Sa mission est d’envergure : assurer la gestion des réparations des préjudices causés par les violations graves des droits de l’Homme, survenues au Mali depuis 1960. Cela inclut l’identification des victimes civiles et militaires, l’évaluation des préjudices, la détermination et l’allocation des réparations financières ou symboliques, ainsi que le suivi de leur mise en œuvre.
À la tête de cette architecture, trois organes clés : un Comité d’Orientation (organe délibérant), un Secrétariat exécutif, conduit par Sidi Almoctar Oumar, épaulé par le colonel Malado Amadou Keïta, un Comité de Gestion (consultatif)
Les actifs de l’ancienne Commission Vérité, Justice et Réconciliation (CVJR) ont été transférés à l’AGRV, garantissant la continuité du processus de réparation au Mali. Aujourd’hui, l’Autorité est à pied d’œuvre pour déployer ses outils de gestion, allant de la fiche d’identification des victimes au plan de passation des dépenses.
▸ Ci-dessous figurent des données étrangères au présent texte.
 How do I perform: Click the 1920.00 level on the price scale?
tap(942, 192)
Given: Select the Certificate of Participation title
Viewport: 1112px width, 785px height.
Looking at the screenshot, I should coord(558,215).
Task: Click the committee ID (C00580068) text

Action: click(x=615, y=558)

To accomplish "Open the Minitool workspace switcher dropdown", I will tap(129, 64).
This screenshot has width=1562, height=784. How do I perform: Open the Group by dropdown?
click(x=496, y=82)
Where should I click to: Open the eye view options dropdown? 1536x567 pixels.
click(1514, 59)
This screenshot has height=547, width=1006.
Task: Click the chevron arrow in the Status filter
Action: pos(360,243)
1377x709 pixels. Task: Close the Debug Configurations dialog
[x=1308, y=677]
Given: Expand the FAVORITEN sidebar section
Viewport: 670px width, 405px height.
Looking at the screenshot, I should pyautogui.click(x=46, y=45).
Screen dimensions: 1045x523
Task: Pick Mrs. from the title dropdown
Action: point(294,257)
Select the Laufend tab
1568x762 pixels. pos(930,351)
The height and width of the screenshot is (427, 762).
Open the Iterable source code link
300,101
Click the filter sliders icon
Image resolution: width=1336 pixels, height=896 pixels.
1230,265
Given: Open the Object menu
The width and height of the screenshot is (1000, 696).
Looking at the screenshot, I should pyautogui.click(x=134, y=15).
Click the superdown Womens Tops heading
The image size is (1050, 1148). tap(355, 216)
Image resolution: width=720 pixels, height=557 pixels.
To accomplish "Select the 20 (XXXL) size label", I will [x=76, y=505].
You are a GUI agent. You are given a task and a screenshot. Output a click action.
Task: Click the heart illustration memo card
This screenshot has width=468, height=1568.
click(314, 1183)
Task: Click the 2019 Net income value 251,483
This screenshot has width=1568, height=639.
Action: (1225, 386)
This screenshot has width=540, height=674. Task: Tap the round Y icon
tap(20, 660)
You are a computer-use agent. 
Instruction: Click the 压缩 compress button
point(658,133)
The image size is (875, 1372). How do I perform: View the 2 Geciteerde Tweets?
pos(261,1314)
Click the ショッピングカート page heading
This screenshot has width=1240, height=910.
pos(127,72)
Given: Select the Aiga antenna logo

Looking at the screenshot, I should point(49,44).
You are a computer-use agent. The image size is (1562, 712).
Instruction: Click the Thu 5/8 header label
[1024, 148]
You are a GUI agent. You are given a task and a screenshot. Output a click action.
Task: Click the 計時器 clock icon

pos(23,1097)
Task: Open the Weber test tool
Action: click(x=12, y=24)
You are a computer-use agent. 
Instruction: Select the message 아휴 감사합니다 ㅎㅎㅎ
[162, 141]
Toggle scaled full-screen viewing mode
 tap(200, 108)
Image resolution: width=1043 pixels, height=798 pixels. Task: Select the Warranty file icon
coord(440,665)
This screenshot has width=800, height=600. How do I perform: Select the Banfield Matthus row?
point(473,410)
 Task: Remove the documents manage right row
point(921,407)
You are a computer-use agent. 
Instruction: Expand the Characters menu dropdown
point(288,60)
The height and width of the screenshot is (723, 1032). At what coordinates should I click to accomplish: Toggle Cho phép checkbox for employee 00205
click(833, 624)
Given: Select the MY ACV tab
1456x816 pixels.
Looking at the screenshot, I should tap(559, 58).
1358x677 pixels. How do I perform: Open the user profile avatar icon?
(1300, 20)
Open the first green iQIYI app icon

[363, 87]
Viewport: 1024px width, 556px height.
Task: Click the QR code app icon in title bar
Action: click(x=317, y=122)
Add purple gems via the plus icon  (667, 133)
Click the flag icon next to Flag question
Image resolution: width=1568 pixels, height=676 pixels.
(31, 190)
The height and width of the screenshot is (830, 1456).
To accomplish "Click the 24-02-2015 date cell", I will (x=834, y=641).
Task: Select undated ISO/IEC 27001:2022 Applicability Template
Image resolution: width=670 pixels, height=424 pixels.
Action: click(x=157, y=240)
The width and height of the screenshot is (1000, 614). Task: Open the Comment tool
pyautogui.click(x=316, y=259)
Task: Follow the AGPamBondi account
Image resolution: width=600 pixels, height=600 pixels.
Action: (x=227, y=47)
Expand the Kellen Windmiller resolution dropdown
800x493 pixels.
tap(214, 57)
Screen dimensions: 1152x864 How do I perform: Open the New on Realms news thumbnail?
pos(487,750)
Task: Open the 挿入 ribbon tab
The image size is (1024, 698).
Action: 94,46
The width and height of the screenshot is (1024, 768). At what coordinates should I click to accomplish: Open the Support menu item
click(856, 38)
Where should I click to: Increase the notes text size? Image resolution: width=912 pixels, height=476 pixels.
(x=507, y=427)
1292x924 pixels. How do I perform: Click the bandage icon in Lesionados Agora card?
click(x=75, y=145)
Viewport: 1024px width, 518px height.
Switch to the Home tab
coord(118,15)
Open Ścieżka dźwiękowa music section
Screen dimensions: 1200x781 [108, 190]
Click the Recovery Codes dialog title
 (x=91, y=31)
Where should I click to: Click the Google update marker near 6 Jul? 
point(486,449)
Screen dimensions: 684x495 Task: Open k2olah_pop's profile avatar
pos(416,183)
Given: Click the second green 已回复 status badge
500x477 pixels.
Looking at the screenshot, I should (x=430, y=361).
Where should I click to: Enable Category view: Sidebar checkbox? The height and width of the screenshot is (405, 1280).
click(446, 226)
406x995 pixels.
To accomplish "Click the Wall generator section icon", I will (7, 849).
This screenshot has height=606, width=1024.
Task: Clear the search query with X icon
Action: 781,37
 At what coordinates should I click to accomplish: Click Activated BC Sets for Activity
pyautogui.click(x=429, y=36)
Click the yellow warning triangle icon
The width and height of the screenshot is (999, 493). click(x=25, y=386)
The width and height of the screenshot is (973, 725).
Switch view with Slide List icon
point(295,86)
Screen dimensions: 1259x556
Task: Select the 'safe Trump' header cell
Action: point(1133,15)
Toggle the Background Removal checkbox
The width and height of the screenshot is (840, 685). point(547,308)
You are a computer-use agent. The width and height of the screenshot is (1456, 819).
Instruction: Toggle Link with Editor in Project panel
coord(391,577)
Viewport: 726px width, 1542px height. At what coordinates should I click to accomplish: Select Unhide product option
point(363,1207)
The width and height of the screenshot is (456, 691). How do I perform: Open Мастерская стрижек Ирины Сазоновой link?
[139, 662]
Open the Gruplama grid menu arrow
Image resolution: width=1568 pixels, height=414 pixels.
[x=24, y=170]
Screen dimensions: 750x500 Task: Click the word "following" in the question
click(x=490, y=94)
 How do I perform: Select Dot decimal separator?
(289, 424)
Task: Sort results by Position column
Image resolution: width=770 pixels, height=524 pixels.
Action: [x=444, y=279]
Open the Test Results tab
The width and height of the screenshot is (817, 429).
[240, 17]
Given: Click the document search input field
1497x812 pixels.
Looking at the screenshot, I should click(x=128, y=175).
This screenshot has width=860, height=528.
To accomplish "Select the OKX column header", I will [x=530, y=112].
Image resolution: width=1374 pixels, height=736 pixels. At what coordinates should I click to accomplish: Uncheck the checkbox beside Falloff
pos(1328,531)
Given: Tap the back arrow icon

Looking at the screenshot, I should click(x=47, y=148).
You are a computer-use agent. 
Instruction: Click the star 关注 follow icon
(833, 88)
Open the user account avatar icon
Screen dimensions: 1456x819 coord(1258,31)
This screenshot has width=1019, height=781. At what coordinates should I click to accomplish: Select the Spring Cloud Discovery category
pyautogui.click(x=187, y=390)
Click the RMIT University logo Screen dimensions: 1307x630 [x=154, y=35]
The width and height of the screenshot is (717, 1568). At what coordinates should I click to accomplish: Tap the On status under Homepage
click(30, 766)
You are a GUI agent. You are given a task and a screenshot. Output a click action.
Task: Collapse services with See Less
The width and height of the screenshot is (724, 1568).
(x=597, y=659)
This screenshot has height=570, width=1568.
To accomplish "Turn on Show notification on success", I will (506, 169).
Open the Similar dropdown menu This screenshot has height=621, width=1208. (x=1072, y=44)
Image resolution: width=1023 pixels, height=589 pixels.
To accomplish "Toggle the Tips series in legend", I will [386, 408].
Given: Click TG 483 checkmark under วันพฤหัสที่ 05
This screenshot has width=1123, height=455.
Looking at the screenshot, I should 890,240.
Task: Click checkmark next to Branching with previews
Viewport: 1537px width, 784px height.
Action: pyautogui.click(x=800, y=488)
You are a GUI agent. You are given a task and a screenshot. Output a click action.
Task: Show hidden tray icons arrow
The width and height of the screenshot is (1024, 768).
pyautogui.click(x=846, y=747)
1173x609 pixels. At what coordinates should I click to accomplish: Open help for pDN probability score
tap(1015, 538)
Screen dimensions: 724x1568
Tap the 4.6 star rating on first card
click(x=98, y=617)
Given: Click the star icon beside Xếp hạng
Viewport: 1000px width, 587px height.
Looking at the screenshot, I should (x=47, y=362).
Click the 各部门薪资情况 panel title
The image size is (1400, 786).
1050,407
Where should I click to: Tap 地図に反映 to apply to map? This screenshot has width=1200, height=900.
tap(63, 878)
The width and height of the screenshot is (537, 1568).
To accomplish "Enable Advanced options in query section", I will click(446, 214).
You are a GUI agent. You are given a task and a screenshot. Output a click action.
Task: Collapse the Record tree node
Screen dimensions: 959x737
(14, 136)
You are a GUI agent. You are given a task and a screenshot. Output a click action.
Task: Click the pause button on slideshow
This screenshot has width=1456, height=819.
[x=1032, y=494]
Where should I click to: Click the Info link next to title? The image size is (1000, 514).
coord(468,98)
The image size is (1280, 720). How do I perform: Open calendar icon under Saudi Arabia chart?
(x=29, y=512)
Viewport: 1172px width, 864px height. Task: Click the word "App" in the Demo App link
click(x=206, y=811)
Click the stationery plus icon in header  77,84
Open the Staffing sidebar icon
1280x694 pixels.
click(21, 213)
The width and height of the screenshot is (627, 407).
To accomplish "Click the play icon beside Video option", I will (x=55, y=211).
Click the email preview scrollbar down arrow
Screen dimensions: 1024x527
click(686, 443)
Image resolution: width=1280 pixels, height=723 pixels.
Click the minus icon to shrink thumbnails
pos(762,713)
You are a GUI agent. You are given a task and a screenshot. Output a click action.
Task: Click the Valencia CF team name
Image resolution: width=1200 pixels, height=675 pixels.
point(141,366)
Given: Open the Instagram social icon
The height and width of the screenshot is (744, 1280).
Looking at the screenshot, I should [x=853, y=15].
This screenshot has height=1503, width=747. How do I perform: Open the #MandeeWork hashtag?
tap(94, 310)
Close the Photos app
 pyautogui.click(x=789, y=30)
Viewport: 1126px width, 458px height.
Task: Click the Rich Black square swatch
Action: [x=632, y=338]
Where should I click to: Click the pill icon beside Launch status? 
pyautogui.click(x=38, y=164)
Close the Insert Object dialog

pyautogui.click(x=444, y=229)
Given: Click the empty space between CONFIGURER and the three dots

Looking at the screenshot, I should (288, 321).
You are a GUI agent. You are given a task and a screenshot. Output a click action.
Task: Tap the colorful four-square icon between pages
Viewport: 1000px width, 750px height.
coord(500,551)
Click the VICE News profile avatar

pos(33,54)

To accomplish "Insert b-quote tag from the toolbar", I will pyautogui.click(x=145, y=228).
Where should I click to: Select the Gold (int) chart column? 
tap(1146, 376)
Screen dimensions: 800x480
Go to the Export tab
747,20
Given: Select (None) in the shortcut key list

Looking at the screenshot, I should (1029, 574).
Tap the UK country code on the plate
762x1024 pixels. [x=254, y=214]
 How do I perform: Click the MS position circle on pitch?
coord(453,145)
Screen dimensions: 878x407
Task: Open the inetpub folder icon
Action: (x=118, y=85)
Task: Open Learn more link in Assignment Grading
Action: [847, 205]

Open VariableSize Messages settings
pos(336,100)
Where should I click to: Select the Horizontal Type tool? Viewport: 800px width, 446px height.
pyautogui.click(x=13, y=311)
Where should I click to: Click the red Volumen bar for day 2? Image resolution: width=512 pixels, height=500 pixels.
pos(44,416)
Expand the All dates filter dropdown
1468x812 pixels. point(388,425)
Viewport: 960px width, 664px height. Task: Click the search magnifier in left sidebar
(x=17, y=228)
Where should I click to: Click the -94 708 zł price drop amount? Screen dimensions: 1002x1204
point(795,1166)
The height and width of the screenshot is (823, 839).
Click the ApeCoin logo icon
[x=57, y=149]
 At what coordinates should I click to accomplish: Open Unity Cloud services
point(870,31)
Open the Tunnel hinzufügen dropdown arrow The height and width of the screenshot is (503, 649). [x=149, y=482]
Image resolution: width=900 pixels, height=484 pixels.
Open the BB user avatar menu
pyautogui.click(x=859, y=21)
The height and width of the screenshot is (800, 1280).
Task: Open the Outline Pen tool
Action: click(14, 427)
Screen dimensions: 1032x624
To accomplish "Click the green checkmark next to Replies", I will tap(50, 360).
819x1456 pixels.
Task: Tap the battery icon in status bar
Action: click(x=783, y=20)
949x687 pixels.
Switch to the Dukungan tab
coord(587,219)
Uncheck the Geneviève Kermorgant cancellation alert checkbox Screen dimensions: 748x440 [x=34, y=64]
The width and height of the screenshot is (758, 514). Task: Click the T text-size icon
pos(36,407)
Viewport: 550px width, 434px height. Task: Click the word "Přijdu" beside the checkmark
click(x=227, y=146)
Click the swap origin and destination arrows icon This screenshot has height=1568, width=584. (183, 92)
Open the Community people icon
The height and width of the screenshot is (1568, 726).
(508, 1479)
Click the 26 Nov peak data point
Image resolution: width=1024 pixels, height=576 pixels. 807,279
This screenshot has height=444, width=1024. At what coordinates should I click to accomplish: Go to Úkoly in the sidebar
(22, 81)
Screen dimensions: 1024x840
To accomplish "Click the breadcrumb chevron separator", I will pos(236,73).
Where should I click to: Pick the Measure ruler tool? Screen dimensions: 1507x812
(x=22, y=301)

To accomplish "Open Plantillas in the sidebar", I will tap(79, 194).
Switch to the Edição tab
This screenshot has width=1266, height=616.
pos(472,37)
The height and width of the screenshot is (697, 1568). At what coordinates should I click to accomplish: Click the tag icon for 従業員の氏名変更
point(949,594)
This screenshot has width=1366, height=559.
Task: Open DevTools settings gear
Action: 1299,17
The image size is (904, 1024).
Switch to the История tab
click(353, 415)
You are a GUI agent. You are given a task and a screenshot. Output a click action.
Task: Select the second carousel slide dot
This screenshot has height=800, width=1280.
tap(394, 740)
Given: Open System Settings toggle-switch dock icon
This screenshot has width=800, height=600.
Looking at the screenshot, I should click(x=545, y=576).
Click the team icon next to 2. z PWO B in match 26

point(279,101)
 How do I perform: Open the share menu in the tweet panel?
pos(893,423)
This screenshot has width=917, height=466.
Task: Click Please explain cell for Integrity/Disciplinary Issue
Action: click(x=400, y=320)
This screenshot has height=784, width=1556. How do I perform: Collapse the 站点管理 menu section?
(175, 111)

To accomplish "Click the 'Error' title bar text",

Un dialogue stratégique avec la CPI
Dans cet élan, la rencontre avec le Fonds au profit des victimes de la CPI s’inscrivait dans une volonté claire de capitalisation des acquis et de partage d’expertise. La délégation internationale a salué les avancées de l’AGRV, notamment son ancrage institutionnel et sa capacité à porter le processus de réparation à l’échelle nationale.
Le Fonds, pour sa part, a présenté le bilan du programme Al Mahdi, axé sur la réparation des victimes de la destruction des mausolées de Tombouctou. Ce programme a permis : l’indemnisation de 1 691 victimes, l’inauguration du mémorial Louha, la réhabilitation de sites emblématiques et le financement de 31 projets communautaires.
Mais déjà, l’avenir se joue ailleurs, autour de l’affaire Al Hassan Ag Abdoul Aziz Ag Mohamed Ag Mahmoud, reconnu coupable de crimes de guerre et crimes contre l’humanité. La CPI s’apprête à lancer un nouveau programme de réparation, pour lequel le Fonds souhaite mobiliser le concours de l’AGRV dans la levée de fonds et l’implémentation sur le terrain.
Vers une justice malienne ancrée et souveraine
Au-delà de la coopération, ce dialogue marque aussi la montée en puissance de l’AGRV comme acteur de justice nationale, capable de travailler aux côtés d’institutions internationales, tout en affirmant la souveraineté du Mali dans la gestion de sa propre mémoire collective.
Les deux parties ont exprimé leur volonté de créer un cadre pérenne de concertation, fondé sur le principe de complémentarité inscrit dans le Statut de Rome, et sur une approche holistique de la réparation : judiciaire, symbolique, communautaire.
Un espoir pour les victimes, un signal pour l’avenir
Dans un pays où la paix ne se décrète pas, mais se construit, l’AGRV s’impose aujourd’hui comme l’épine dorsale du processus de réparation, héritière de la CVJR, mais pleinement actrice de son temps. Soutenue par l’État, ouverte aux partenaires, connectée à la réalité des victimes, elle incarne une nouvelle approche de la justice post-conflit au Mali.
Et à Bamako, ce 21 mai, ce n’est pas seulement un partenariat qui s’est dessiné, mais une ambition partagée de rendre irréversiblement justice à ceux que l’Histoire a trop souvent laissés de côté.
Réparer, disent-ils. À Bamako, ce jour-là, c’est un mot qui a trouvé chair, regard, et projet. Et pour les victimes des crises maliennes, l’AGRV continue de porter une promesse rare : celle d’un État qui, enfin, les voit, les écoute — et agit.